**Records to use:**
╭──
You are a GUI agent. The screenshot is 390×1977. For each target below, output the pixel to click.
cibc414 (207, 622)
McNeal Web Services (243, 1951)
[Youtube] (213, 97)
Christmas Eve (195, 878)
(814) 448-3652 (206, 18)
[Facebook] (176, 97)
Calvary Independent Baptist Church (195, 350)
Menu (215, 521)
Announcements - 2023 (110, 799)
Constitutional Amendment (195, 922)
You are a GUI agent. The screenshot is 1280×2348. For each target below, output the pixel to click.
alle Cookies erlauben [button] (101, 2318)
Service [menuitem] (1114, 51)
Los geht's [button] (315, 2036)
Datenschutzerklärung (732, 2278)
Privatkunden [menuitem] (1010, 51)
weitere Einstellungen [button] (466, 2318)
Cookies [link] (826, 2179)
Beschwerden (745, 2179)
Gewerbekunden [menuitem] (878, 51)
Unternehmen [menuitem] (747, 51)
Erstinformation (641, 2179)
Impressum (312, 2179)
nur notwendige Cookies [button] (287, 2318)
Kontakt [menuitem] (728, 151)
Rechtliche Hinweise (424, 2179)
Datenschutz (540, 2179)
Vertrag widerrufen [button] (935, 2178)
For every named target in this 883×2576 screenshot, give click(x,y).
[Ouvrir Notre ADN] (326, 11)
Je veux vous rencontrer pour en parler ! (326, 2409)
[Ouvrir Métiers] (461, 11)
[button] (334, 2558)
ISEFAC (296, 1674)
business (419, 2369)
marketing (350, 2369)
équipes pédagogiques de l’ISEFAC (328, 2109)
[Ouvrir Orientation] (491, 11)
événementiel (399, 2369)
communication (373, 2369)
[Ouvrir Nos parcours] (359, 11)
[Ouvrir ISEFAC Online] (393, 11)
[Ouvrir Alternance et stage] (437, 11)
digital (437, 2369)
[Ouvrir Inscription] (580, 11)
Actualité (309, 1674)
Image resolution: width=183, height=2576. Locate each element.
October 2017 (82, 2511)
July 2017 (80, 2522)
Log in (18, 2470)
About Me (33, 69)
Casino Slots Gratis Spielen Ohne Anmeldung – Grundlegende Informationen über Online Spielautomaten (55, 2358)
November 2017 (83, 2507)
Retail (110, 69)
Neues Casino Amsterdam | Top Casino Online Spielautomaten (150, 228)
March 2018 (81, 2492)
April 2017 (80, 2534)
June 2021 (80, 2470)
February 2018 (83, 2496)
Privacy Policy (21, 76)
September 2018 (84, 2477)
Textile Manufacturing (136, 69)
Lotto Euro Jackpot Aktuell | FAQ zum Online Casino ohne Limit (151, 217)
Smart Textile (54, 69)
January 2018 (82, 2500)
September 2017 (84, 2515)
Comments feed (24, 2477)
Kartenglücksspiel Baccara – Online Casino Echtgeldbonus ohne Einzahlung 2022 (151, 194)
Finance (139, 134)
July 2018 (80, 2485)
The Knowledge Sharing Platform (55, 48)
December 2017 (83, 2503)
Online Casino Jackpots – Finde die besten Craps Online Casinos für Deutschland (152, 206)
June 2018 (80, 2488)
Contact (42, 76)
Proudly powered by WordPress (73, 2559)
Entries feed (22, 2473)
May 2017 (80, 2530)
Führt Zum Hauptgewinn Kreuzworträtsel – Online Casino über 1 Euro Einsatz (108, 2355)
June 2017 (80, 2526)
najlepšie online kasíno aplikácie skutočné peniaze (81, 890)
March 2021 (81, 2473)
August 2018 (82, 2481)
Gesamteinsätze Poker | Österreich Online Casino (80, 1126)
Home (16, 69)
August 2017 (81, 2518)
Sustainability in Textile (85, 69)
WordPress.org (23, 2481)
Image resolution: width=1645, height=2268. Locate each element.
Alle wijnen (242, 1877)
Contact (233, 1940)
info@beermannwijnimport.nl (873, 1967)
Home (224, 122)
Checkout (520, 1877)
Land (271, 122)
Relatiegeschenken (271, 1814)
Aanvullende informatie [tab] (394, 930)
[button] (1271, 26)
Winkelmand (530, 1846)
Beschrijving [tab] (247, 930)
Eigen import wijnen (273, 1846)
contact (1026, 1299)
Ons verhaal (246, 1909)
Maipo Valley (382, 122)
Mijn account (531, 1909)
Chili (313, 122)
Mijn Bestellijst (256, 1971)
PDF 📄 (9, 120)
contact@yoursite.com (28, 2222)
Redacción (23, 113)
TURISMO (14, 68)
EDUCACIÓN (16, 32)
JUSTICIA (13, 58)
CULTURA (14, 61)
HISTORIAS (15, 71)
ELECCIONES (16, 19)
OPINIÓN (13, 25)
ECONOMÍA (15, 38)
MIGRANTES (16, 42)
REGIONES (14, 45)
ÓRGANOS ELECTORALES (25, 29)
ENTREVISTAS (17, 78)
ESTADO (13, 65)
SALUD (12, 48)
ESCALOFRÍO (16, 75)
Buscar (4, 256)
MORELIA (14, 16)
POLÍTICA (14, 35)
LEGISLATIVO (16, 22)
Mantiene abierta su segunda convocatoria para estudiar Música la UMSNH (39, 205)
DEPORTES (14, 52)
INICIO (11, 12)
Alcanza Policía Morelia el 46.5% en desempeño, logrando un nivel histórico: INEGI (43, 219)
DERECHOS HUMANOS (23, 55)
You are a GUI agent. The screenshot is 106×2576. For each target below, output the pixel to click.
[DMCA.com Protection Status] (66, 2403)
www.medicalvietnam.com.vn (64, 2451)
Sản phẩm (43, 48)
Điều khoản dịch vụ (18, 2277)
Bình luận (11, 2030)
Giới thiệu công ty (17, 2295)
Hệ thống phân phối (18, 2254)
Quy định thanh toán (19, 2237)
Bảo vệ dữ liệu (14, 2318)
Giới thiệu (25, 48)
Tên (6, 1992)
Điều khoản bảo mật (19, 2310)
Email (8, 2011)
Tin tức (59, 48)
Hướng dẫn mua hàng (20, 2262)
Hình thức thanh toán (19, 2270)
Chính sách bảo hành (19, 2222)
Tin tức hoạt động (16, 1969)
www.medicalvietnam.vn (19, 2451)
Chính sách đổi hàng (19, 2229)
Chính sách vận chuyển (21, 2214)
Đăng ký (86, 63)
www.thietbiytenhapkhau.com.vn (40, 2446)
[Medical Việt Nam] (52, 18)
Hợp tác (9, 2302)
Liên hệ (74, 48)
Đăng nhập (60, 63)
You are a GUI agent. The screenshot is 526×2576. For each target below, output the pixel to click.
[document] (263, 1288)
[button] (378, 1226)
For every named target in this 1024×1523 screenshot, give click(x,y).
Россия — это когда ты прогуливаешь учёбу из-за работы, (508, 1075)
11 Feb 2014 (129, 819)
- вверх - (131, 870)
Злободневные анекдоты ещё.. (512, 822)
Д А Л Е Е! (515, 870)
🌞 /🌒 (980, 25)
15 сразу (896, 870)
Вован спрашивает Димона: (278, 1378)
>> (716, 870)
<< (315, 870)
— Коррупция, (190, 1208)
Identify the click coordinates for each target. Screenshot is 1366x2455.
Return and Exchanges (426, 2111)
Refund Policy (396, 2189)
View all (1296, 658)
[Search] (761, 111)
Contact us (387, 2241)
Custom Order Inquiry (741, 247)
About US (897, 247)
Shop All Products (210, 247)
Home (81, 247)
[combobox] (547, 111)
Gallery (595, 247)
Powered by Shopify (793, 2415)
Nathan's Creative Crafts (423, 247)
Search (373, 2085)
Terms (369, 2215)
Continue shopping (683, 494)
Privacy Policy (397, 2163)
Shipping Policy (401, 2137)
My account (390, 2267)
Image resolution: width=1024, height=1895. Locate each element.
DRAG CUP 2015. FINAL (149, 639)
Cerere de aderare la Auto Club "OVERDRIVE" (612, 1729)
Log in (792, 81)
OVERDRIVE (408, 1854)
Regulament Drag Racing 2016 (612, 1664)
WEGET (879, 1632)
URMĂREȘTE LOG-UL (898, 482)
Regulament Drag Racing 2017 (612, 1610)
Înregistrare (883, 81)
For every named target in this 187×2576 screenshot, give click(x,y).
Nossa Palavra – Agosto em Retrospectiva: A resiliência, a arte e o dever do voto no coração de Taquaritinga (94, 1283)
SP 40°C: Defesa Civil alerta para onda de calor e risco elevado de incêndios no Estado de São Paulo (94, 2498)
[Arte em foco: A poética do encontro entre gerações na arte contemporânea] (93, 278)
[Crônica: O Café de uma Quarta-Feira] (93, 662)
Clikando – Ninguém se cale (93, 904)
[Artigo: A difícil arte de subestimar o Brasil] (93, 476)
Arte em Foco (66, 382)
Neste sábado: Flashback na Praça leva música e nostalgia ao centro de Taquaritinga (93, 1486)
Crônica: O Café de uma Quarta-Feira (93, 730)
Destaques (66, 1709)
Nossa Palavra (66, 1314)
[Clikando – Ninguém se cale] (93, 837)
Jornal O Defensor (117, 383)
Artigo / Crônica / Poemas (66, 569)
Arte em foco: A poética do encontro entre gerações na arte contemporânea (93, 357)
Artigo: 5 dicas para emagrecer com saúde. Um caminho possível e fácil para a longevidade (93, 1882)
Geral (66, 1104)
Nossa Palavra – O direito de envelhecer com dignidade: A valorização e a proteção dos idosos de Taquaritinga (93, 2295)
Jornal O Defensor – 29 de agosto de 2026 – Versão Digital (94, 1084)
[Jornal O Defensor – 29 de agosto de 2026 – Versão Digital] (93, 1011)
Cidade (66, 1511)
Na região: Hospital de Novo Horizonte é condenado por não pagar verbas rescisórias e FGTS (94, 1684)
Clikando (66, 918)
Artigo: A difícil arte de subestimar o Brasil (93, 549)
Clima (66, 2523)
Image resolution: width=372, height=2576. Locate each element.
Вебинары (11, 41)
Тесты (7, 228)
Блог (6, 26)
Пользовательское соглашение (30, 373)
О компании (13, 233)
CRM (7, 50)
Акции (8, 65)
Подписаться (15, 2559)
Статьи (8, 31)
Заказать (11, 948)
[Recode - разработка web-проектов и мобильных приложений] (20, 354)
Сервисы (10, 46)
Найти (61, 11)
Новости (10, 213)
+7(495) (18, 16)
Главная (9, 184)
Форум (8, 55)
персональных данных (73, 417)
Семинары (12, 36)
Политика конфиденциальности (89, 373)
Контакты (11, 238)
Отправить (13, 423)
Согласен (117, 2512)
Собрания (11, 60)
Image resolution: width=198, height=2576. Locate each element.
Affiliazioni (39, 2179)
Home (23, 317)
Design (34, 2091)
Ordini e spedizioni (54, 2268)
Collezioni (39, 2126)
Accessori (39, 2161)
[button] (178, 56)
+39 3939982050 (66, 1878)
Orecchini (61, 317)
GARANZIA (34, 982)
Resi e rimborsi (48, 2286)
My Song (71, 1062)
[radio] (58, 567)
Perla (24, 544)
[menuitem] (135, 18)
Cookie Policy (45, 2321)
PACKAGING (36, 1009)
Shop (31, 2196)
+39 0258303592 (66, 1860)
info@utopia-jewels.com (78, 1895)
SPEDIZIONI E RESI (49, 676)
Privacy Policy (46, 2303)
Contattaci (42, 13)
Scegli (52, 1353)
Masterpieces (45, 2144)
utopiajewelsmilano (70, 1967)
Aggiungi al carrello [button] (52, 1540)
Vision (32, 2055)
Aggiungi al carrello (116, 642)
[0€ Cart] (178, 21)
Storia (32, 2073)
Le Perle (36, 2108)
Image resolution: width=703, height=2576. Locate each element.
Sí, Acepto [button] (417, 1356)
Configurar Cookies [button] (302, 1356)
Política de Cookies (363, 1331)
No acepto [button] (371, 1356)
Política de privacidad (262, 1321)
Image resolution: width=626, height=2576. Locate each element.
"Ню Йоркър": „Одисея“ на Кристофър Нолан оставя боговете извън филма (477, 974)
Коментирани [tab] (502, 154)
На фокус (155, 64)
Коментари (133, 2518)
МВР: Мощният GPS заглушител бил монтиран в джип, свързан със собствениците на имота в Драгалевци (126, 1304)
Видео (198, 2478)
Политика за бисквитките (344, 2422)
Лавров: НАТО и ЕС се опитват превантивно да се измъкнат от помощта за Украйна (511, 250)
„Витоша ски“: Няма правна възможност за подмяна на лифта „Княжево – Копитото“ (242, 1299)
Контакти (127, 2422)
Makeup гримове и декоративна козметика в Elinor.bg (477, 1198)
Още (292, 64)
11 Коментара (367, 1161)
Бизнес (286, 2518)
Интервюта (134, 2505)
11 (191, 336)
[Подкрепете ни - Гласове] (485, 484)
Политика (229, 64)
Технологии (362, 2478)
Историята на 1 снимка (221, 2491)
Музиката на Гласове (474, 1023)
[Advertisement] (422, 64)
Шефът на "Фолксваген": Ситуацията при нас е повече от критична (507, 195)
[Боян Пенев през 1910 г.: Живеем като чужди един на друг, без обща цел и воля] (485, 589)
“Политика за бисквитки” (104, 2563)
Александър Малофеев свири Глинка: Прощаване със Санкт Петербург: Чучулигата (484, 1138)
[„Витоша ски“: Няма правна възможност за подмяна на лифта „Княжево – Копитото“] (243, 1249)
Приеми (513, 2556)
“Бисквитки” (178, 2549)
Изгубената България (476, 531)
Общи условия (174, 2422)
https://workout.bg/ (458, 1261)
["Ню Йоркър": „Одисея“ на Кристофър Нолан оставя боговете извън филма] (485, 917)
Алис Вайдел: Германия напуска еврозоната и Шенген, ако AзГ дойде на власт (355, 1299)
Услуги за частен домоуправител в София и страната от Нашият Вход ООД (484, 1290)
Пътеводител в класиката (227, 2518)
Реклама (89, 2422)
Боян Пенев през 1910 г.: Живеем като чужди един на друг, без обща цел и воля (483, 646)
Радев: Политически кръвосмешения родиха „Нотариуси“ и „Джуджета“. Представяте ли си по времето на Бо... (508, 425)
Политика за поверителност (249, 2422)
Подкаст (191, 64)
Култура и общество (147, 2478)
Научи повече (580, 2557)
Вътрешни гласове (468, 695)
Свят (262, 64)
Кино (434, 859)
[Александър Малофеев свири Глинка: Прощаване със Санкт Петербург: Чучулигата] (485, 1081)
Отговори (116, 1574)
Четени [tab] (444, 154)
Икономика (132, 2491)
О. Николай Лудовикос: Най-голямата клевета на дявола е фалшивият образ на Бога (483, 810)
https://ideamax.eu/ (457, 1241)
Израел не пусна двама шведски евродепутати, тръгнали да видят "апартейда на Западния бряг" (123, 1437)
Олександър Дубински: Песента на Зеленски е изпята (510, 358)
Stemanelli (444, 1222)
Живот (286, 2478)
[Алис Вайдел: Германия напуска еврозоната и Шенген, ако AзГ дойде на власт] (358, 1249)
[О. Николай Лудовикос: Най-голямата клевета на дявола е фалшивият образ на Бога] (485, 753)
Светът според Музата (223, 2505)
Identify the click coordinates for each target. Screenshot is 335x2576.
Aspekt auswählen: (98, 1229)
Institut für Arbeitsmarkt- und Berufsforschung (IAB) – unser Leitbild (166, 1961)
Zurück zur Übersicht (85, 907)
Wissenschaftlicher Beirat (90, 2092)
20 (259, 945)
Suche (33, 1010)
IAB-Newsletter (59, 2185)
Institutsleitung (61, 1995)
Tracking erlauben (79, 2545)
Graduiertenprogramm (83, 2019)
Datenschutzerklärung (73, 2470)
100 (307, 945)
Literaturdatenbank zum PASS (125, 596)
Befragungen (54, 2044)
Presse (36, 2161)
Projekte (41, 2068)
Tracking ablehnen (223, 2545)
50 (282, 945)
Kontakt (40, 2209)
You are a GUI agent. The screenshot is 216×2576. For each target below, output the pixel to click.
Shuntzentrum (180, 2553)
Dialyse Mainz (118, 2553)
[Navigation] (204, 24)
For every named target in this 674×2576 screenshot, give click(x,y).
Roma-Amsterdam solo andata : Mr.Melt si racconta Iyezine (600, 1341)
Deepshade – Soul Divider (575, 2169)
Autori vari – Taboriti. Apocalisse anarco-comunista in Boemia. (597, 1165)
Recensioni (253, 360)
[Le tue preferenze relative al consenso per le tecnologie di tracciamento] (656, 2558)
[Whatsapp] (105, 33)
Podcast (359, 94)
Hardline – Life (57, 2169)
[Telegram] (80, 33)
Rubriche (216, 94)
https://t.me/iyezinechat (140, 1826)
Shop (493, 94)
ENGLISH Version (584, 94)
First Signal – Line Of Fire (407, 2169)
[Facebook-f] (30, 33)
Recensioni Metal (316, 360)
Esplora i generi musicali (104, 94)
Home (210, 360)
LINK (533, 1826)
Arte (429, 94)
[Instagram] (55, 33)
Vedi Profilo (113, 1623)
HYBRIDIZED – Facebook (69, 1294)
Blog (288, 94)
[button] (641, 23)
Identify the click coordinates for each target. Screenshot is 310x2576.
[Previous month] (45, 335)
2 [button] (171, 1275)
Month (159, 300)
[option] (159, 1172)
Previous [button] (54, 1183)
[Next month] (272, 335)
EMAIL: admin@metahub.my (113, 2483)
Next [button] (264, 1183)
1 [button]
╰──
**Assignment:**
Wherever the string "Racing" appears in the entries above, return the line it appears on.

**Response to this exercise:**
Regulament Drag Racing 2016 (612, 1664)
Regulament Drag Racing 2017 (612, 1610)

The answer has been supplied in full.